The University of Queensland Homepage
School of ITEE ITEE Main Website

 Memory background

Memory efficiency

The general idea

A processor running at 2GHz (1 clock tick = 0.5ns) capable of completing multiple instructions per clock can complete several instructions per nanosecond. Cache misses from DRAM take tens of nanoseconds to complete, meaning a very big slowdown of cache misses are frequent.
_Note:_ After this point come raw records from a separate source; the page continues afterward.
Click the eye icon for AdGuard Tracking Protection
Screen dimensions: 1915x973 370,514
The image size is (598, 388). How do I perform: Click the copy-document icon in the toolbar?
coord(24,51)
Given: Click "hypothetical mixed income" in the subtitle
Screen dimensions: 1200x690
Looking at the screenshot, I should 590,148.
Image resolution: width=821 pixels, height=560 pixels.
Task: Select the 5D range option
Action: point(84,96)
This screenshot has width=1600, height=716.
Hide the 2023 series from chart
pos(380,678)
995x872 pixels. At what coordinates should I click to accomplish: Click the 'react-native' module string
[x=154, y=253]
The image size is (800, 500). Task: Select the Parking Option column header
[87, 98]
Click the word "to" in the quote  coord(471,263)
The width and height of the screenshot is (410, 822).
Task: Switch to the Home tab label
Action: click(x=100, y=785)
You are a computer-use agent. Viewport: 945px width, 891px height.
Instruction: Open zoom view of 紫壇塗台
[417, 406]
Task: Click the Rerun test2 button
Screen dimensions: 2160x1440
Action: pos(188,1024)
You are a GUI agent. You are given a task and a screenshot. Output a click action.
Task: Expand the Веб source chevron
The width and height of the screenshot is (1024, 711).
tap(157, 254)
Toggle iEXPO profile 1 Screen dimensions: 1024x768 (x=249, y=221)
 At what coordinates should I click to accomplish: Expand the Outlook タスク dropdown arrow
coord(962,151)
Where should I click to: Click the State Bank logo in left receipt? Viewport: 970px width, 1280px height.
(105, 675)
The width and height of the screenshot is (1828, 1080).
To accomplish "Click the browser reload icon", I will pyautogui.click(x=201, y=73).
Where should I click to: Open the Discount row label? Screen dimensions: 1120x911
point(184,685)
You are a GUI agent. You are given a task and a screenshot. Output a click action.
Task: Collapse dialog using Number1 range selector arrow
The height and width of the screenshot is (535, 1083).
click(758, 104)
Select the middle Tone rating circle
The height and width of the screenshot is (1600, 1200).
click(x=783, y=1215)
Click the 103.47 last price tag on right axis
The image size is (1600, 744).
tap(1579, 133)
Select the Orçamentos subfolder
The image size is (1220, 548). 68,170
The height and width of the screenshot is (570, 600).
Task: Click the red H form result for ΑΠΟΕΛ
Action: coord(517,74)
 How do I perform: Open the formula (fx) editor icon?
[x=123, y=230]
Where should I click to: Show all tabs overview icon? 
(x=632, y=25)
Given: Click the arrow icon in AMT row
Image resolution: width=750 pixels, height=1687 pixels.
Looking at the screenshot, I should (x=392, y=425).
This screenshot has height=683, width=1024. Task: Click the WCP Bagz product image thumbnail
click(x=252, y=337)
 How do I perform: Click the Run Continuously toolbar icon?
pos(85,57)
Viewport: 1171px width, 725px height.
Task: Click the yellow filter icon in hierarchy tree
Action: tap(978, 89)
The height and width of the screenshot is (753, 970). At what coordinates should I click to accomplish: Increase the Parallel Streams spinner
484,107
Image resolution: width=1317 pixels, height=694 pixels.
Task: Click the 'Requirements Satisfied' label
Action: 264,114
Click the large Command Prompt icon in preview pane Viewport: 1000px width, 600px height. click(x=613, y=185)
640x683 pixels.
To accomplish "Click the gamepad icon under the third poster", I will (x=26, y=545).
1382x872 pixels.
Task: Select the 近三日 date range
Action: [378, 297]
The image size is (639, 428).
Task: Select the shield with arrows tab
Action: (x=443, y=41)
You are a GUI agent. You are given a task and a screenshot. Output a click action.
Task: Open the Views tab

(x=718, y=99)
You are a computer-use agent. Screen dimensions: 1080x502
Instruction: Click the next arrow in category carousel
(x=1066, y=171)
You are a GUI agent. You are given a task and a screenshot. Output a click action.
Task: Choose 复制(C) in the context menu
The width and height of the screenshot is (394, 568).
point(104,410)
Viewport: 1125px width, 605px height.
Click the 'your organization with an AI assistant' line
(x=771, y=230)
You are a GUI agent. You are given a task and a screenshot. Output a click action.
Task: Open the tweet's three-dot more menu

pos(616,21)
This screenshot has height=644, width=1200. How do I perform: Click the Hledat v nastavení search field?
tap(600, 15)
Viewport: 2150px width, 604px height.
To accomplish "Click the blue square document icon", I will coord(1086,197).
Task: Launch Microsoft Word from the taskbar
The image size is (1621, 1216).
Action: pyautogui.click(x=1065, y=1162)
There are various strategies for reducing cache misses, taking to account and enhancing two key properties of programs:

  • spatial locality – if a particular memory location is used, there’s a high probability that others close to it will be used
  • temporal locality – if a particular memory location is used, there’s a high probability that it will be used again

For example, spatial locality can be enhanced by organizing data so all related items are close together. Temporal locality can be enhanced by reorganizing computation so that as much work as possible is done on the same part of the data before moving on.

The challenge

Compilers are less likely to be good at this sort of optimization than pipeline optimizations. You will therefore need to focus on program transformation, and not look at machine code generated by the compiler. Some things to look for:

  • algorithms that can be easily rewritten in more than one order of operation
  • some examples:
    • matrix arithmetics
    • graphics operations
    • sorting algorithms
  • and of course you can find others

It is highly recommended that you use a language reasonably close to machine code, e.g., C or C++ for your examples, otherwise it will be hard to be sure that memory allocation is doing what you expect it to do.